The community museum and archives receive a steady stream of bits and pieces of the past. Sometimes we get a large collection from an estate, but more often it is something a person has had for a long time and, as they downsize, they look for a new home for it.
It happens to all community museums, and so we received a package of items that had been brought to the Mission Archives, which recognized that they belonged with us.
One item was a 1931 Gazette newspaper. We have original copies of the newspaper and there are microfilms and an index, so it made the most sense to just recycle this extra copy. But then elements of it caught my eye.
Because of the vast amount of newspaper material we hold, we rarely get the opportunity to just pick a day out of time and do a deep dive into the past.
Usually, we are on a quest for a particular person or event and all the rest just goes by. This small bundle of pages from the March 26 edition, plus one page from the April 2 paper granted just such an opportunity.
Early 1931 was ‘between the wars.’ The heady days of the 1920s were over and the economy was into the second year of the Great Depression, though it would be a couple of more years before it really hit this area hard.
April 1 of 1931 did see the institution of provincial income tax for the first time – a levy of one per cent on all wages earned over $25 per week for a person with dependents or $15 per week for all others.
Those wages help put into perspective grocery prices, like 39 cents for a pound of butter or 52 cents for 10 pounds of sugar.
At Taverna’s Red and White Store, the phone number was 116 and delivery of groceries was free.
The most striking element of the March 26 newspaper was the coverage of the McLean High School debates. Running to 84 column inches in very small font, today you would probably need to start a war to get that kind of coverage.
As an introduction, editor J. Junier Dougan states: “MacLean High School is surely developing skillful debatoers for legislators, professors, clergymen, lawyers, and lecturers.”
These were the expectations for those who completed high school in those days. Those not planning a professional career generally left by grade 9 or so as they had all they needed.
The topic of the debate was: “Resolved that military training in schools and colleges is a detriment to world peace.”
Those agreeing with the resolution, represented by Peter Mussallem, argued that such preparation for war would make it inevitable.
Those taking the negative position, ably fronted by James Menzies, stated that military training was essential to maintain world peace.
And so it goes on covering all possible details, aided no doubt by the fact that editor Dougan was one of the judges.
Our community newspapers are a treasure too often taken for granted.
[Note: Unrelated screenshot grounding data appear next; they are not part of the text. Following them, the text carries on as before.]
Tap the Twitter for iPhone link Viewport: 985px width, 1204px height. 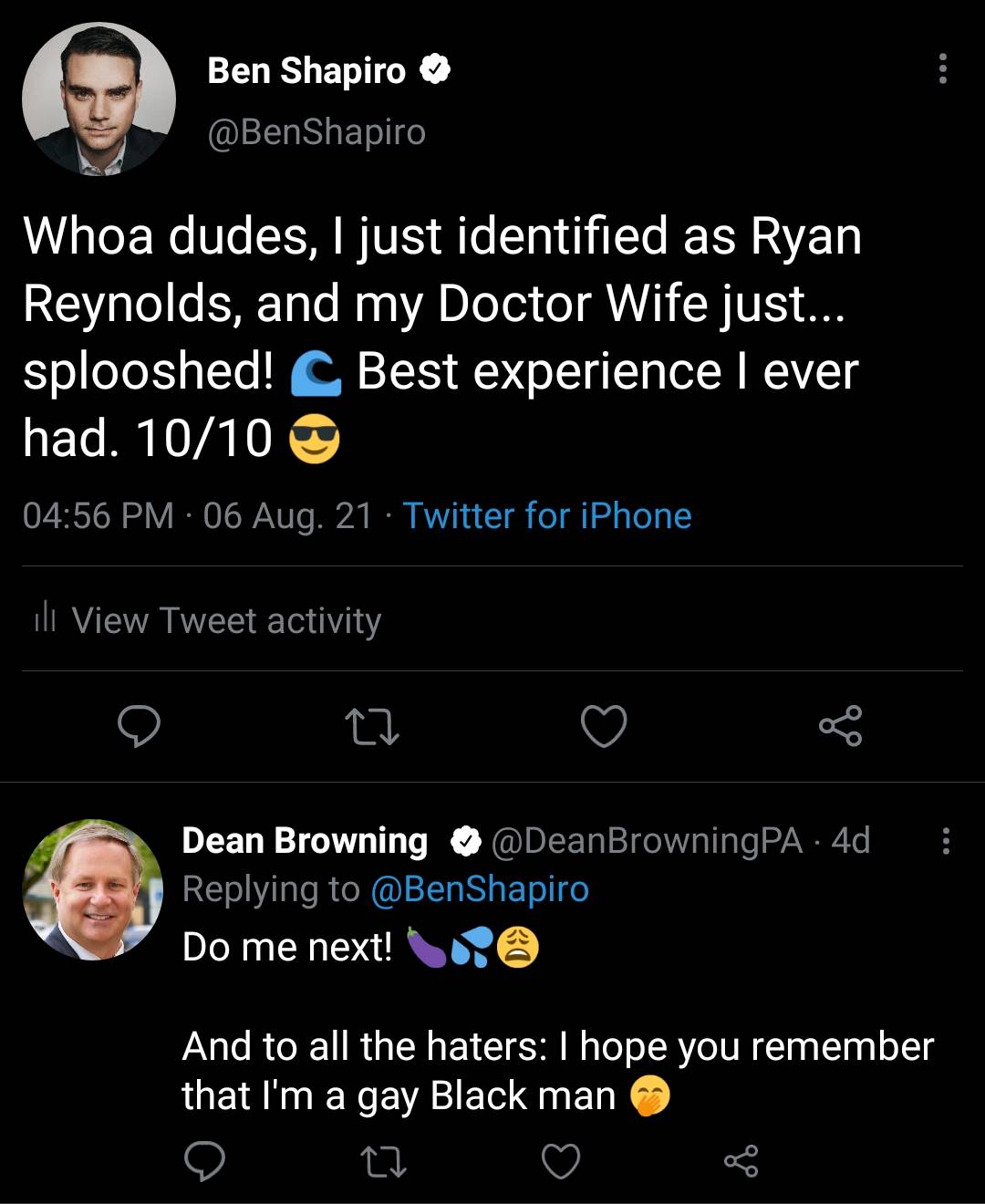pyautogui.click(x=547, y=516)
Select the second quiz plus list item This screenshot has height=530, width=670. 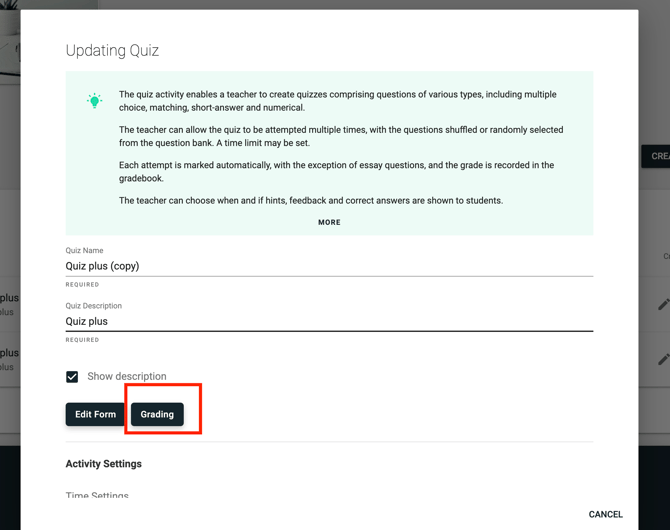click(x=10, y=359)
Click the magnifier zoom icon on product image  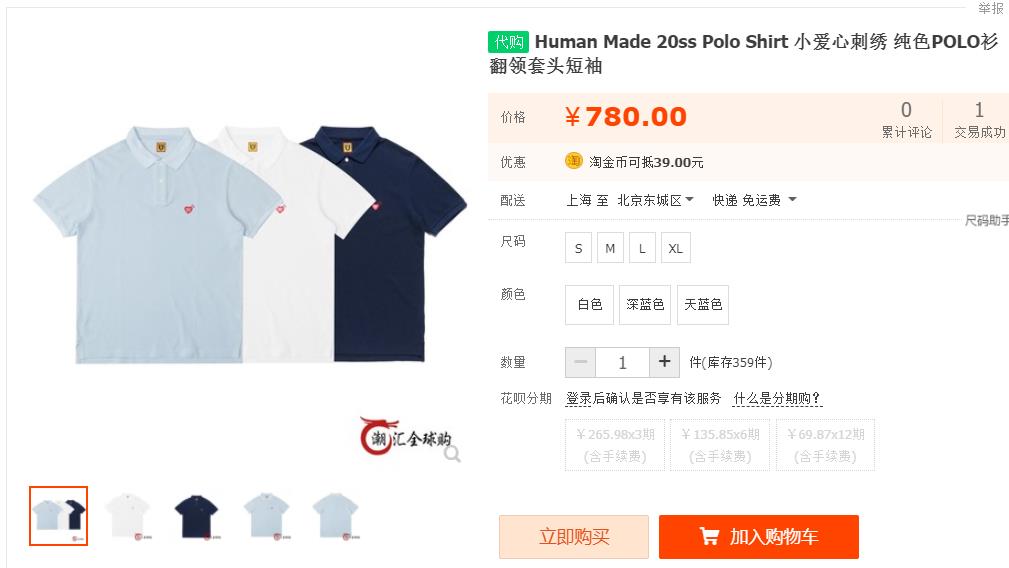452,454
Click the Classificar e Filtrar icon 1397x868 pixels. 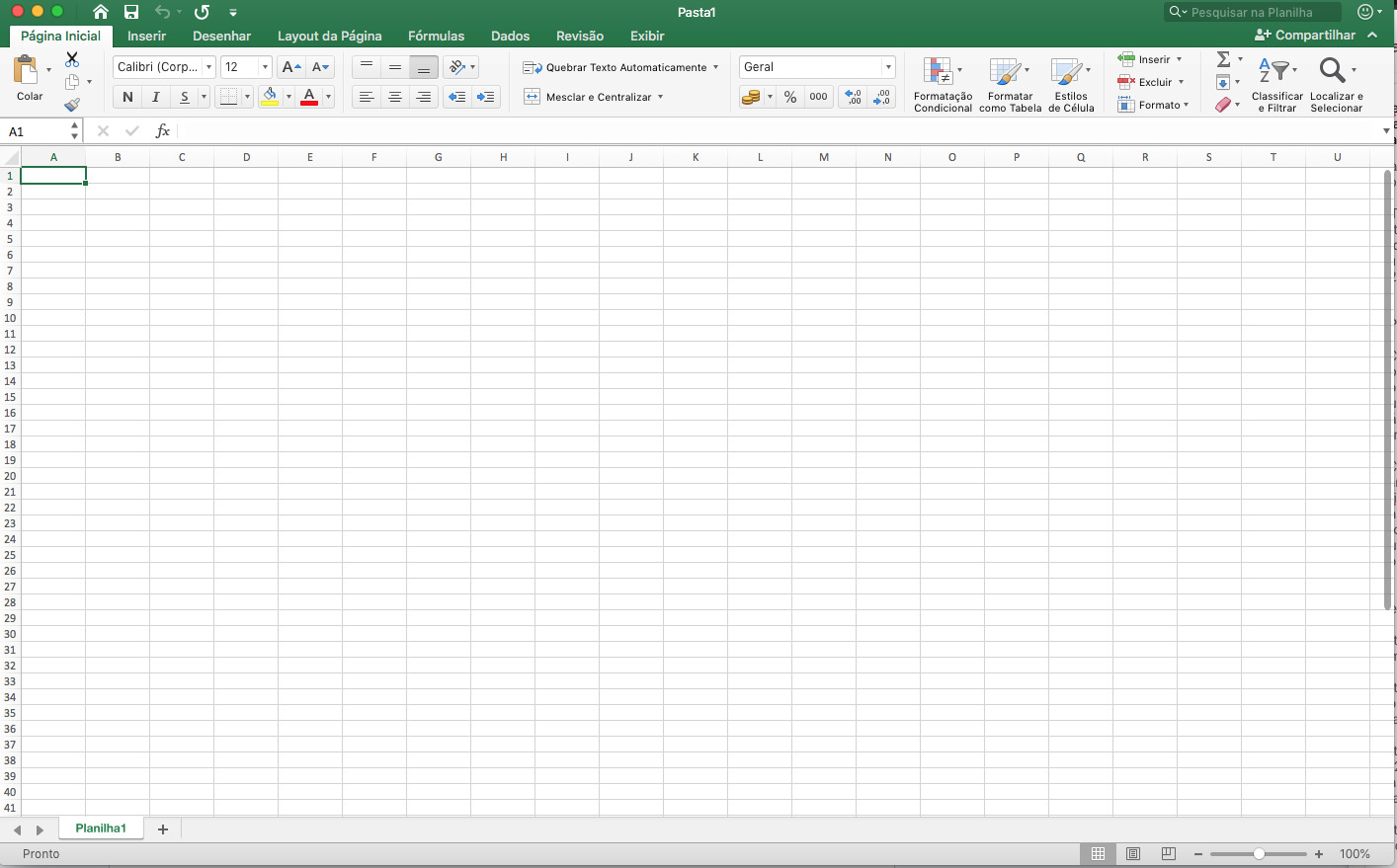coord(1276,84)
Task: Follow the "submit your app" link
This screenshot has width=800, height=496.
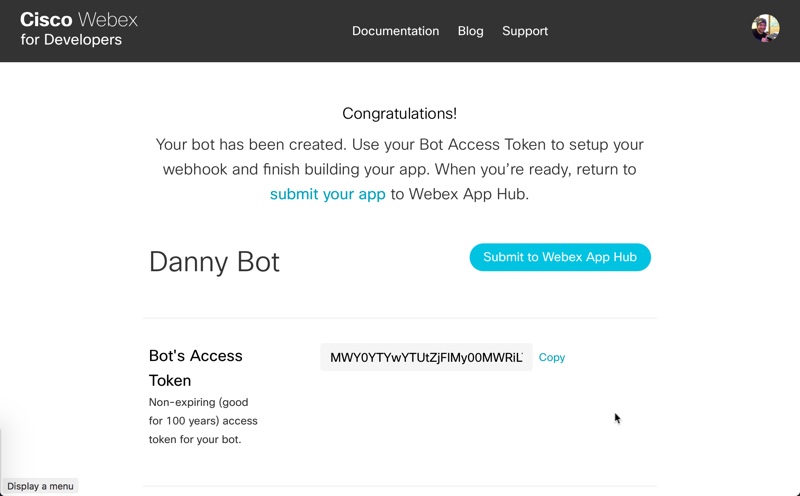Action: (x=327, y=194)
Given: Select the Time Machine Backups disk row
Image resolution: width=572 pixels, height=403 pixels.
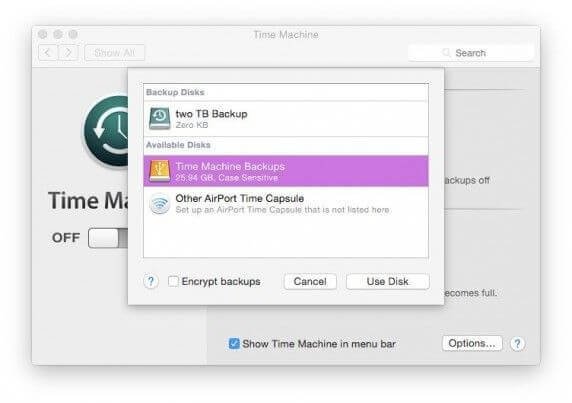Looking at the screenshot, I should click(x=286, y=171).
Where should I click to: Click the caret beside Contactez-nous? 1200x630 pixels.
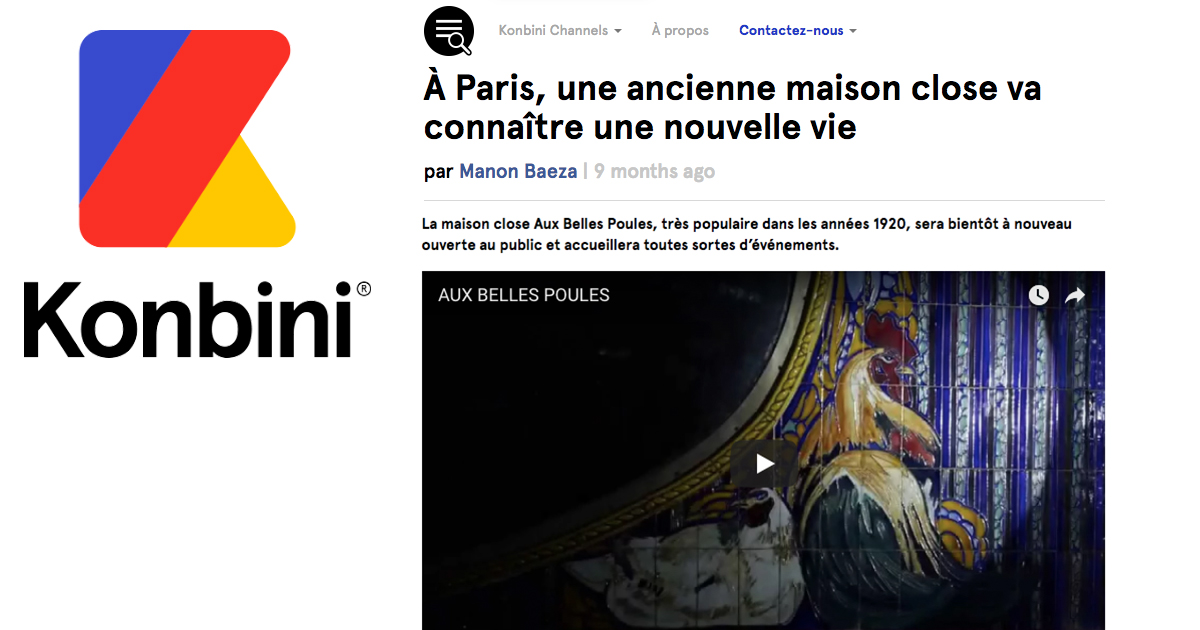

Every issue is a snapshot of our lives this week, covering schools, entertainment, religion, social events and politics.
There is no equivalent.
While we may not particularly care about recent issues as the events are fresh in our minds, no other format will so thoroughly recall this week in 50 or 100 years’ time.
Speak up for efforts to digitize and preserve our newspapers.
Val Patenaude is director at the Maple Ridge Museum and Archives.